Yeah…YOU didn’t ruin it. Is he saying he regrets it and wants to slow things down or is he giving you the brush off? Did you respond to him and have you heard anything back after that message from him? I’m leaning on the side of he got what he wanted and I’d be pissed. I’d much prefer a grown up conversation if that’s the case, if you just want sex no strings then say it. It’s really not ethical to mislead someone into a sexual interaction. Hmm.

StarlightLady · 24/09/2024 20:53

It is him having the wrong attitude! Better to find out sooner rather than later. I've had sex on a second date (sometimes the first), do what you feels right.

My sister had sex with her now husband (married years) within hours of meeting at a mutual friends wedding.

ATenShun · 24/09/2024 23:10

As a bloke I'd say he got what he wanted and now he is on to someone new sorry.

I'd say us guys are considerably more concerned about the sex early in a relationship, just as you say to find out sexual comaptibility. His reaction is strange.

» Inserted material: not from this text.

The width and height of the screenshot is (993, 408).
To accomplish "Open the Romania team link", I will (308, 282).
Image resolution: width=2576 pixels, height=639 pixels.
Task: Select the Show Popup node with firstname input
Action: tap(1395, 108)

Personally for grown ups, I cannot understand the thought process of 'you can only have sex after so many dates'. Surely us adults can decide if we want to have sex, and if in the morning we decide that a one night stand is the only place for this encounter, there should be no shame for either party.

Kerkyra2024 · 25/09/2024 11:04

He willingly took part so he is being hypocritical if he's stating it's all down to you. Me and my boyfriend had sex the second time we met up after getting together. Granted we were friends for 7 years before but we are still together 7 and a half years later

5475878237NC · 26/09/2024 23:45

He's trying to keep things casual. The content of his message is meaningless it's a front.

jubs15 · 27/09/2024 07:06

Has he said he doesn't want to meet again? If not, there's nothing stopping you from saying you're happy to take things slower if that's what he'd prefer... assuming you like him. Men offer to take things slowly; there's no reason why it can't be the other way around.

AnyDayButTuesday · 27/09/2024 07:51

@ATenShun "I'd say us guys are considerably more concerned about the sex early in a relationship"
Speak for your self. I was dating someone a while back and she was in more of a hurry to have sex than I was. I felt a bit uncomfortable about how keen she was and I'm anything but judgemental about sex and like it a lot. I'd just rather know that there's more to the interaction than lust because I'm looking for something that going to last.

@herewegoagogo It's quite possible he feels guilty for rushing it. There's a lot of cultural shaming about being a man who likes sex at the moment. Or it's possible he got caught out by his wife. The only way you're going to know which it is is by talking to him, and text messages are a bad way to do it.

herewegoagogo · 27/09/2024 08:16

I got to the bottom of it...

Essentially he admitted that I'm not his usual type physically but he wanted to 'try' sex with me as we got on well. But it turns out that he was 'grossed out' by my curves and tattoos. Sigh...

At least I found out early I guess!

OP posts:
StarlightLady · 27/09/2024 08:19

herewegoagogo · 27/09/2024 08:16

I got to the bottom of it...

Essentially he admitted that I'm not his usual type physically but he wanted to 'try' sex with me as we got on well. But it turns out that he was 'grossed out' by my curves and tattoos. Sigh...

At least I found out early I guess!

They were visible before hand.

At least you found out sooner rather than later, now move on to someone worthy of you.

herewegoagogo · 27/09/2024 08:21

@StarlightLady absolutely. He'd met me before. He'd seen full body (not naked) pictures of me. I'd shown him my tattoos.

The sex was good too so I think he wants a certain type on his arm!!

Yes, onwards and upwards

OP posts:
StarlightLady · 27/09/2024 08:22

herewegoagogo · 27/09/2024 08:21

@StarlightLady absolutely. He'd met me before. He'd seen full body (not naked) pictures of me. I'd shown him my tattoos.

The sex was good too so I think he wants a certain type on his arm!!

Yes, onwards and upwards

You go girl 🥰!

BeenThere101 · 27/09/2024 10:41

This reply has been withdrawn

This has been withdrawn by MNHQ at the poster's request.

biglipslittlehips · 06/10/2024 21:43

He actually said 'grossed out'?

EnergeticTigerDad · 07/10/2024 15:23

He sounds quite lame. Good for you for just moving on!